__Information given__:

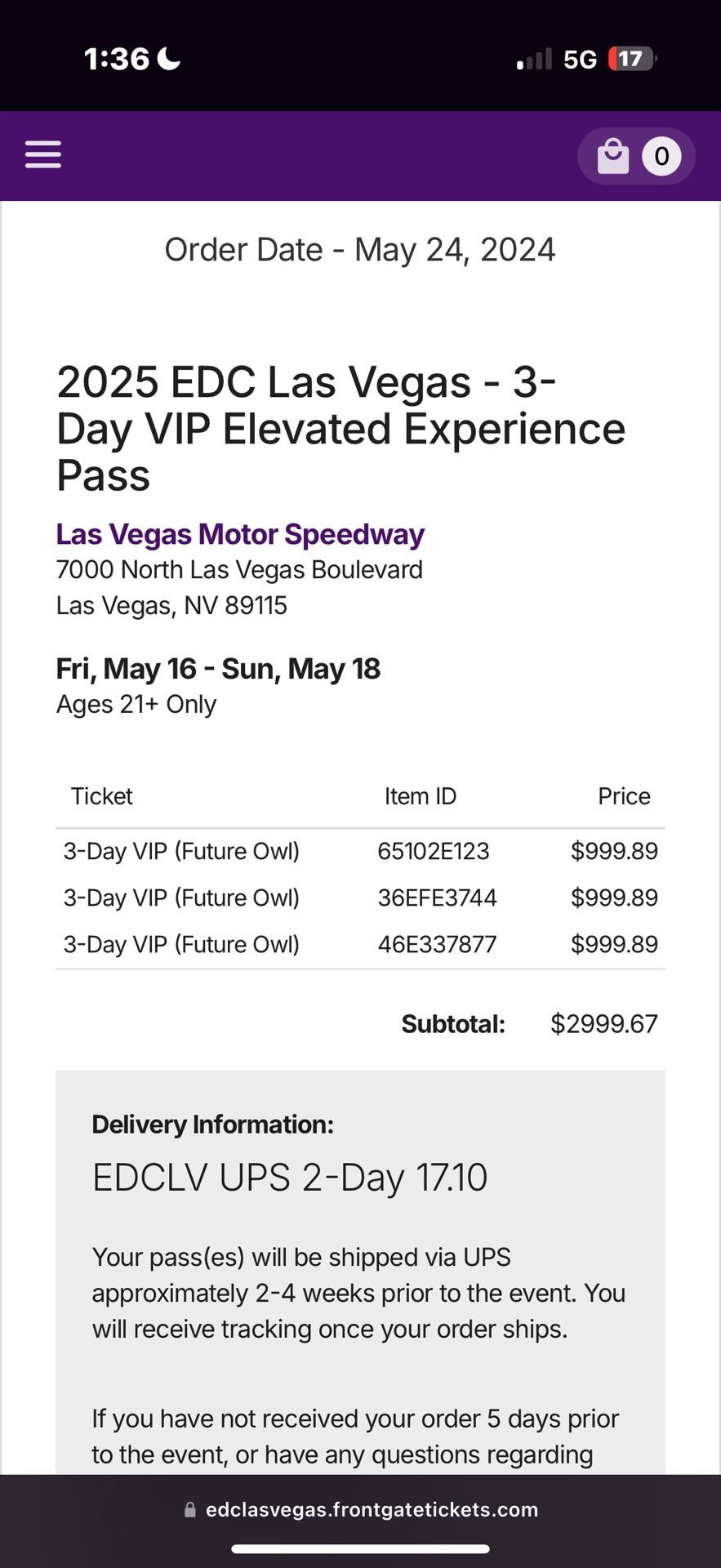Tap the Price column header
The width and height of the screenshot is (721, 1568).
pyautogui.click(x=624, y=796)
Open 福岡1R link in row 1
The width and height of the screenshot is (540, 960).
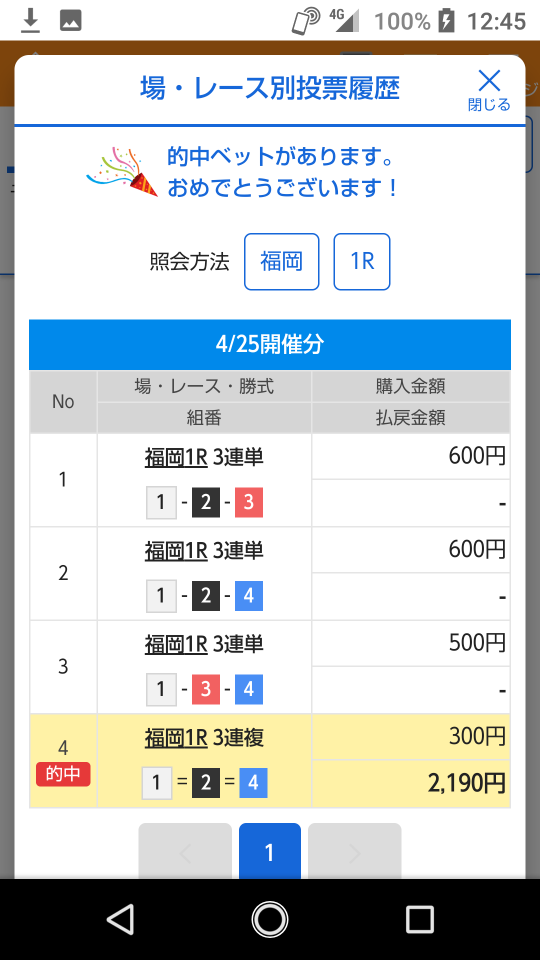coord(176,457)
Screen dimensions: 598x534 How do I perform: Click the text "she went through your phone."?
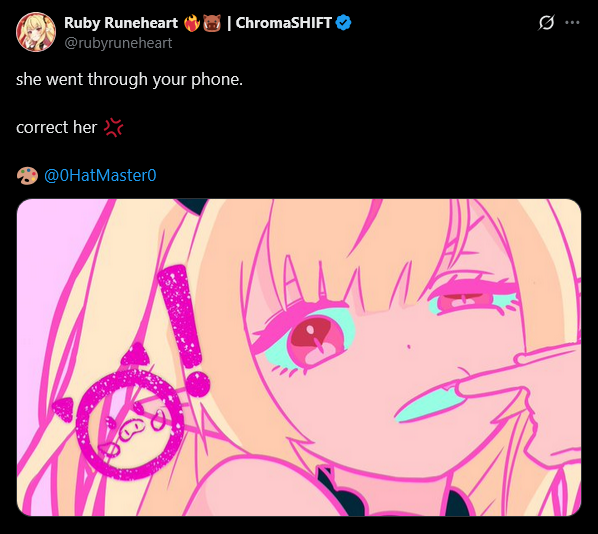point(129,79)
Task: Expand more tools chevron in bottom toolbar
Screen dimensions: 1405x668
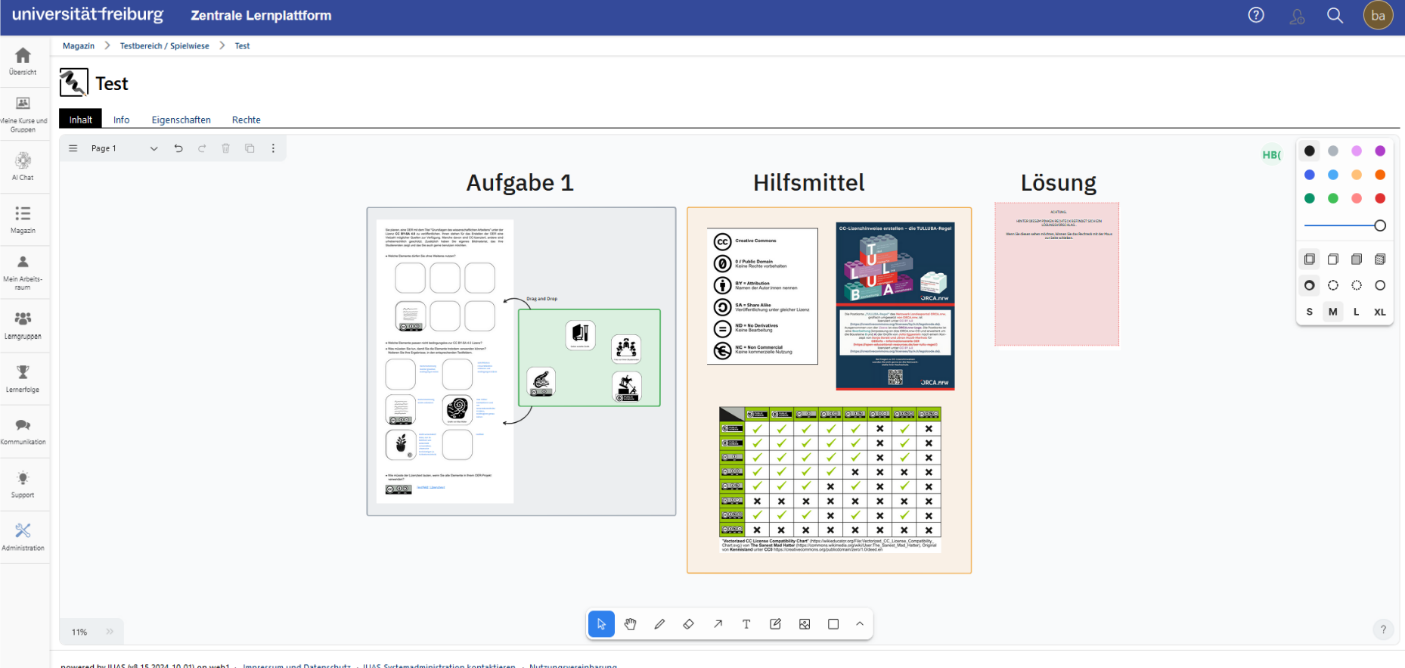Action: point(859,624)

__Exercise aim__: Reproduce the material from the line with "Screen dimensions: 598x534" through the end, substituting "arrow" for "chevron" and leaving everything else unchanged. Omit the pictures.

__Solution below__:
Screen dimensions: 598x534 How do I perform: Click the text "she went through your phone."?
point(129,79)
Task: Expand more tools arrow in bottom toolbar
Screen dimensions: 1405x668
Action: point(859,624)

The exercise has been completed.